◆ Task instructions
Let the line containing "You are a GUI" serve as the first line of the answer and the final line of the entries as its last, with every line between copied exactly.

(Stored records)
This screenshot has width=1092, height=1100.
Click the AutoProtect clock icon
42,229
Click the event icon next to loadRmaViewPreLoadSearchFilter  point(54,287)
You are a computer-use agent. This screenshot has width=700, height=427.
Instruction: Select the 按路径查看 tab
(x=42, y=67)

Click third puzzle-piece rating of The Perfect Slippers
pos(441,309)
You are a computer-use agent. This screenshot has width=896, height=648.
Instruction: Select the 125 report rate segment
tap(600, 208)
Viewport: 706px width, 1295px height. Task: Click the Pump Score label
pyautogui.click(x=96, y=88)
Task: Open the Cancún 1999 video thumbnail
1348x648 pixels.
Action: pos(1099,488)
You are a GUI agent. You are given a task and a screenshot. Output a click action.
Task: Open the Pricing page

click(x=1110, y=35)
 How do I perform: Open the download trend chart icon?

◆ Answer area
You are a GUI agent. You are given a task and a screenshot. Output a click action.
Task: Open the Pricing page

click(x=1110, y=35)
 How do I perform: Open the download trend chart icon?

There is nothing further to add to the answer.